━━ Data
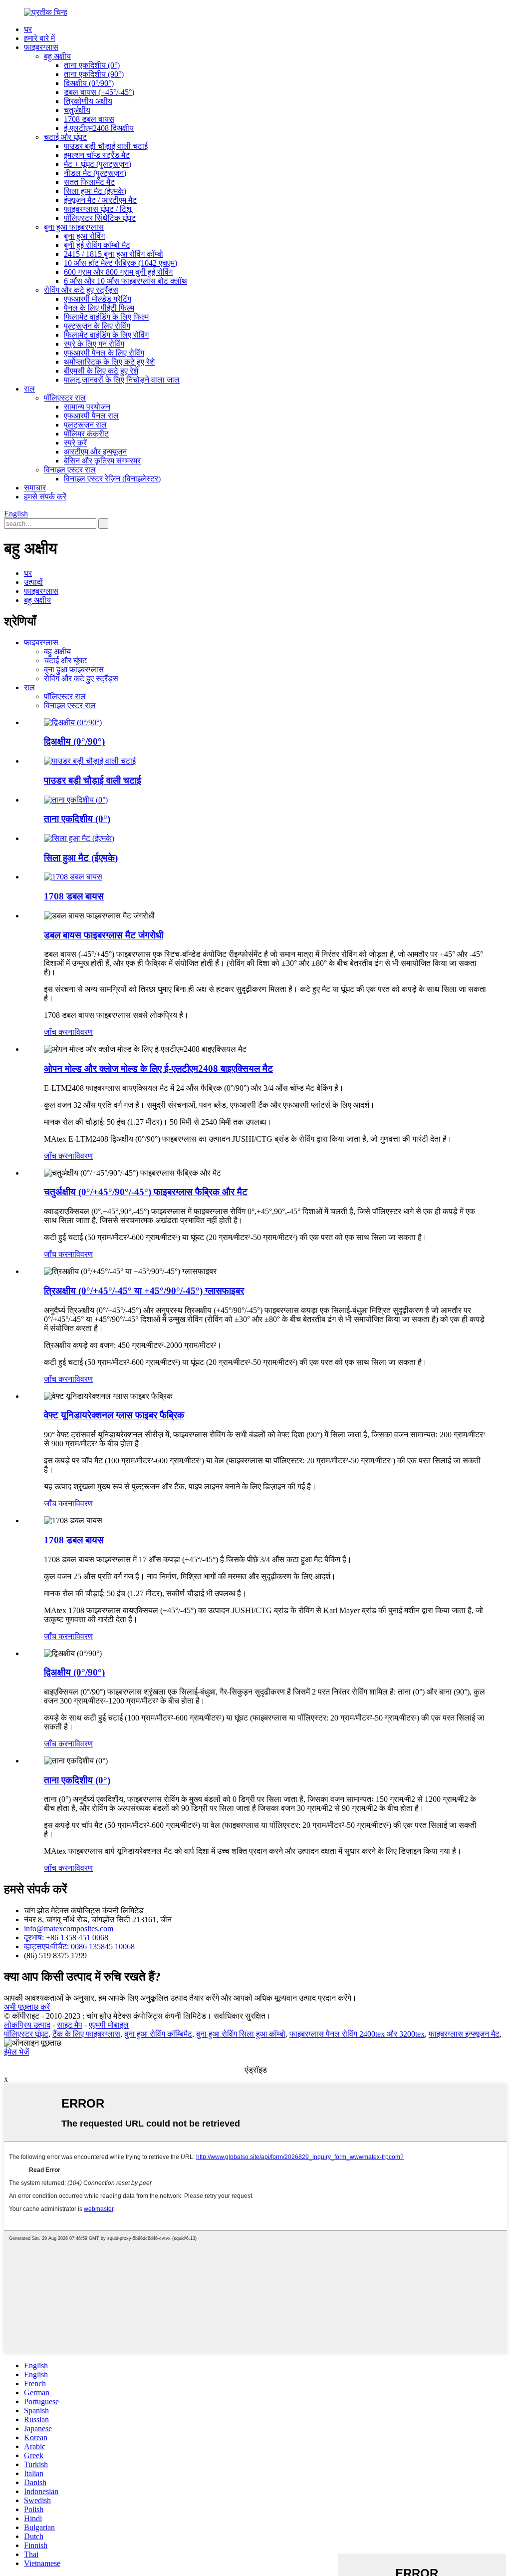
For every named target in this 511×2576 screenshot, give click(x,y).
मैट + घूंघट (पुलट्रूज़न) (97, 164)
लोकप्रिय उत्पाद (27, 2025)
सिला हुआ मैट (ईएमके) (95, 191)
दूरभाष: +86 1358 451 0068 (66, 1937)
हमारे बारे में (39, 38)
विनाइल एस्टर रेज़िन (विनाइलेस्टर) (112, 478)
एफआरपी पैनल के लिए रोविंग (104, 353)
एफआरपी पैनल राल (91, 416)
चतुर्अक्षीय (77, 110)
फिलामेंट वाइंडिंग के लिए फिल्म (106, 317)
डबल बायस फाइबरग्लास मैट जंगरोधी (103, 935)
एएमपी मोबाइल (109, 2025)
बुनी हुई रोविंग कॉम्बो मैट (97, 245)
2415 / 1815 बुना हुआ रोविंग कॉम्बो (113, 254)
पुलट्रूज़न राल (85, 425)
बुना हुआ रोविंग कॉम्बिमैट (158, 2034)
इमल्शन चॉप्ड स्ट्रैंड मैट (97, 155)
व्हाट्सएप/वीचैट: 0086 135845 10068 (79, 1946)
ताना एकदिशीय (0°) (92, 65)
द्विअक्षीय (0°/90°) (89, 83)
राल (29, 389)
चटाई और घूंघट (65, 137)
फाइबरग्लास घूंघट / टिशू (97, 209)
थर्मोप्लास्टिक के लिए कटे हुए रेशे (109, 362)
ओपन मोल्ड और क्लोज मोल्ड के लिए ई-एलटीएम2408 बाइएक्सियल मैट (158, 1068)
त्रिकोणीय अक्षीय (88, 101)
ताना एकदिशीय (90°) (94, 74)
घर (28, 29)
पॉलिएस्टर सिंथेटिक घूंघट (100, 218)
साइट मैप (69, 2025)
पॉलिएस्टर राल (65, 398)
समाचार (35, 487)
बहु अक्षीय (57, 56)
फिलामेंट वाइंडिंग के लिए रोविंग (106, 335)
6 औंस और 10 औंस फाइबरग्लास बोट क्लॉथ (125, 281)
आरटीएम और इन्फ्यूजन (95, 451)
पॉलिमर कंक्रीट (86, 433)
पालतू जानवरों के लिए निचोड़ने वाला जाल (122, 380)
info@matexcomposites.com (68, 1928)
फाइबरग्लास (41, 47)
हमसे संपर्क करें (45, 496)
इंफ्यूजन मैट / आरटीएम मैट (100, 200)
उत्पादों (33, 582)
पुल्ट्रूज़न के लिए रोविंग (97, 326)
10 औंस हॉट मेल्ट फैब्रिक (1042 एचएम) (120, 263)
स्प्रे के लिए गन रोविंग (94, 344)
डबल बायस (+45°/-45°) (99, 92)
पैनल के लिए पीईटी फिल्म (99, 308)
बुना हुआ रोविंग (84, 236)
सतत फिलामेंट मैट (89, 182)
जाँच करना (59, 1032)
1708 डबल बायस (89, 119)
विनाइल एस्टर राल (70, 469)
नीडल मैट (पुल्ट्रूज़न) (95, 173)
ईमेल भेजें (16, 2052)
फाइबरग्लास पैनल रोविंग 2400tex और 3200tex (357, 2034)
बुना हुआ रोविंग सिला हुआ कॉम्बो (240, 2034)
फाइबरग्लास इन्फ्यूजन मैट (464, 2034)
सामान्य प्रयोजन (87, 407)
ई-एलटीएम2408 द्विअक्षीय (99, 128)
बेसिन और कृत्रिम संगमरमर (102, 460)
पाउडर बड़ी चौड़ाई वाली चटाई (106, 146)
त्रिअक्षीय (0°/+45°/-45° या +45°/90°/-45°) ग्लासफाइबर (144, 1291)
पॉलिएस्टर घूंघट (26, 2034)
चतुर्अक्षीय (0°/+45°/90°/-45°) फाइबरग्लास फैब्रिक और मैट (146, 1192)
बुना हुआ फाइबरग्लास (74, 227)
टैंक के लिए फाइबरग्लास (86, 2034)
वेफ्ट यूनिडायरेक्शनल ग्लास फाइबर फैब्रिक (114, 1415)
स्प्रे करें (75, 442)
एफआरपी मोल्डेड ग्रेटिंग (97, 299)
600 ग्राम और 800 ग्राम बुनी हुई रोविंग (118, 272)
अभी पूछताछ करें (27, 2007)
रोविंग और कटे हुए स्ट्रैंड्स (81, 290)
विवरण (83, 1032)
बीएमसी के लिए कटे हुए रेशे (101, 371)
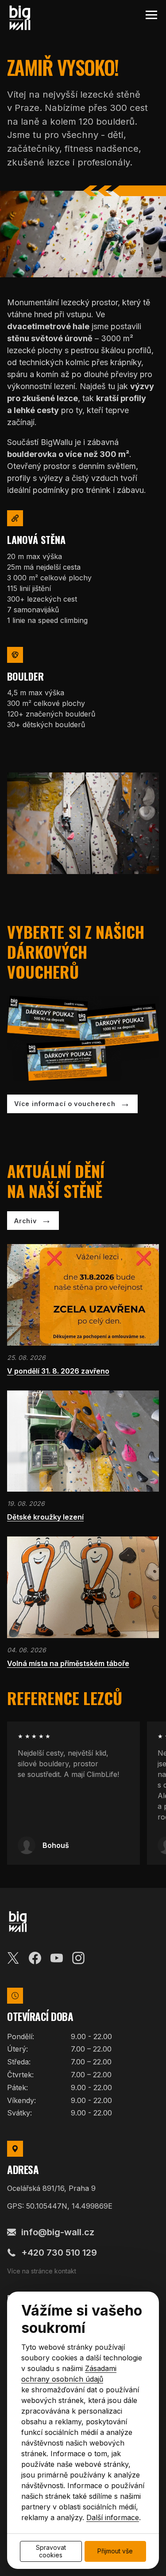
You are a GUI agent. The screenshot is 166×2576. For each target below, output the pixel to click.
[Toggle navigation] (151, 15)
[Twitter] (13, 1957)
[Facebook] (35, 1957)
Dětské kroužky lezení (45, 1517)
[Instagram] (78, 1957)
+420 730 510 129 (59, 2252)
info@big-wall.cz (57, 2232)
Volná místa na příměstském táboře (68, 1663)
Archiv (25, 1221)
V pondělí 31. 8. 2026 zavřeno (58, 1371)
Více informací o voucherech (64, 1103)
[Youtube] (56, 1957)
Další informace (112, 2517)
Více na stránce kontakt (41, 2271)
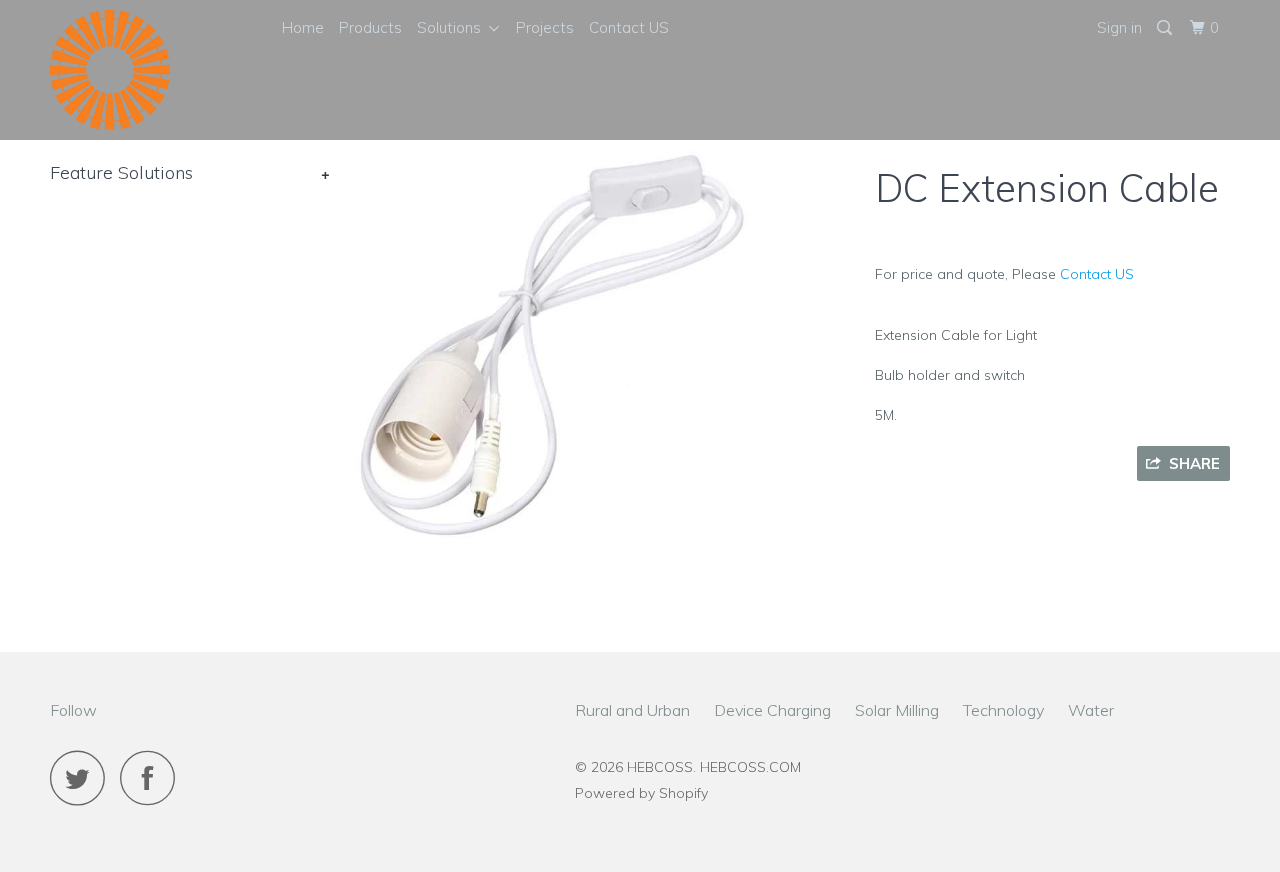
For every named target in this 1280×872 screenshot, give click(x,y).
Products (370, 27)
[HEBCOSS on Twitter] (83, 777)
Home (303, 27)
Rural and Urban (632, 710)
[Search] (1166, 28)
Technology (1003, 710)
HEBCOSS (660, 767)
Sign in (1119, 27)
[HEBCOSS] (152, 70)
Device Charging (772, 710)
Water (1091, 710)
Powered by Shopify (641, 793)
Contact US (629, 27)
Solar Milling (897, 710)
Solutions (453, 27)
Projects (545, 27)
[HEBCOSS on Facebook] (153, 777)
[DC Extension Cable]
━━━━
Exercise instructions - Every record above should be set down exactly, with the pictures left out.

Answer section -
For every named target in this 511×2576 screenshot, give click(x,y).
मैट + घूंघट (पुलट्रूज़न) (97, 164)
लोकप्रिय उत्पाद (27, 2025)
सिला हुआ मैट (ईएमके) (95, 191)
दूरभाष: +86 1358 451 0068 (66, 1937)
हमारे बारे में (39, 38)
विनाइल एस्टर रेज़िन (विनाइलेस्टर) (112, 478)
एफआरपी पैनल के लिए रोविंग (104, 353)
एफआरपी पैनल राल (91, 416)
चतुर्अक्षीय (77, 110)
फिलामेंट वाइंडिंग के लिए फिल्म (106, 317)
डबल बायस फाइबरग्लास मैट जंगरोधी (103, 935)
एएमपी मोबाइल (109, 2025)
बुनी हुई रोविंग कॉम्बो मैट (97, 245)
2415 / 1815 बुना हुआ रोविंग कॉम्बो (113, 254)
पुलट्रूज़न राल (85, 425)
बुना हुआ रोविंग कॉम्बिमैट (158, 2034)
इमल्शन चॉप्ड स्ट्रैंड मैट (97, 155)
व्हाट्सएप/वीचैट: 0086 135845 10068 (79, 1946)
ताना एकदिशीय (0°) (92, 65)
द्विअक्षीय (0°/90°) (89, 83)
राल (29, 389)
चटाई और घूंघट (65, 137)
फाइबरग्लास घूंघट / टिशू (97, 209)
थर्मोप्लास्टिक के लिए कटे हुए रेशे (109, 362)
ओपन मोल्ड और क्लोज मोल्ड के लिए ई-एलटीएम2408 बाइएक्सियल मैट (158, 1068)
त्रिकोणीय अक्षीय (88, 101)
ताना एकदिशीय (90°) (94, 74)
घर (28, 29)
पॉलिएस्टर सिंथेटिक घूंघट (100, 218)
साइट मैप (69, 2025)
पॉलिएस्टर राल (65, 398)
समाचार (35, 487)
बहु अक्षीय (57, 56)
फिलामेंट वाइंडिंग के लिए रोविंग (106, 335)
6 औंस और 10 औंस फाइबरग्लास बोट क्लॉथ (125, 281)
आरटीएम और इन्फ्यूजन (95, 451)
पॉलिमर कंक्रीट (86, 433)
पालतू जानवरों के लिए निचोड़ने वाला जाल (122, 380)
info@matexcomposites.com (68, 1928)
फाइबरग्लास (41, 47)
हमसे संपर्क करें (45, 496)
इंफ्यूजन मैट / आरटीएम मैट (100, 200)
उत्पादों (33, 582)
पुल्ट्रूज़न के लिए रोविंग (97, 326)
10 औंस हॉट मेल्ट फैब्रिक (1042 एचएम) (120, 263)
स्प्रे के लिए गन रोविंग (94, 344)
डबल बायस (+45°/-45°) (99, 92)
पैनल के लिए पीईटी फिल्म (99, 308)
बुना हुआ रोविंग (84, 236)
सतत फिलामेंट मैट (89, 182)
जाँच करना (59, 1032)
1708 डबल बायस (89, 119)
विनाइल एस्टर राल (70, 469)
नीडल मैट (पुल्ट्रूज़न) (95, 173)
ईमेल भेजें (16, 2052)
फाइबरग्लास पैनल रोविंग 2400tex और 3200tex (357, 2034)
बुना हुआ रोविंग सिला हुआ कॉम्बो (240, 2034)
फाइबरग्लास इन्फ्यूजन मैट (464, 2034)
सामान्य प्रयोजन (87, 407)
ई-एलटीएम2408 द्विअक्षीय (99, 128)
बेसिन और कृत्रिम संगमरमर (102, 460)
पाउडर बड़ी चौड़ाई वाली चटाई (106, 146)
त्रिअक्षीय (0°/+45°/-45° या +45°/90°/-45°) ग्लासफाइबर (144, 1291)
पॉलिएस्टर घूंघट (26, 2034)
चतुर्अक्षीय (0°/+45°/90°/-45°) फाइबरग्लास फैब्रिक और मैट (146, 1192)
बुना हुआ फाइबरग्लास (74, 227)
टैंक के लिए फाइबरग्लास (86, 2034)
वेफ्ट यूनिडायरेक्शनल ग्लास फाइबर फैब्रिक (114, 1415)
स्प्रे करें (75, 442)
एफआरपी मोल्डेड ग्रेटिंग (97, 299)
600 ग्राम और 800 ग्राम बुनी हुई रोविंग (118, 272)
अभी पूछताछ करें (27, 2007)
रोविंग और कटे हुए स्ट्रैंड्स (81, 290)
विवरण (83, 1032)
बीएमसी के लिए कटे हुए रेशे (101, 371)
You are a GUI agent. The screenshot is 166×2576. For each target below, output the pixel to click.
[Toggle navigation] (151, 15)
[Twitter] (13, 1957)
[Facebook] (35, 1957)
Dětské kroužky lezení (45, 1517)
[Instagram] (78, 1957)
+420 730 510 129 (59, 2252)
info@big-wall.cz (57, 2232)
Volná místa na příměstském táboře (68, 1663)
Archiv (25, 1221)
V pondělí 31. 8. 2026 zavřeno (58, 1371)
Více informací o voucherech (64, 1103)
[Youtube] (56, 1957)
Další informace (112, 2517)
Více na stránce kontakt (41, 2271)
For every named target in this 1280×872 screenshot, give click(x,y).
Products (370, 27)
[HEBCOSS on Twitter] (83, 777)
Home (303, 27)
Rural and Urban (632, 710)
[Search] (1166, 28)
Technology (1003, 710)
HEBCOSS (660, 767)
Sign in (1119, 27)
[HEBCOSS] (152, 70)
Device Charging (772, 710)
Water (1091, 710)
Powered by Shopify (641, 793)
Contact US (629, 27)
Solar Milling (897, 710)
Solutions (453, 27)
Projects (545, 27)
[HEBCOSS on Facebook] (153, 777)
[DC Extension Cable]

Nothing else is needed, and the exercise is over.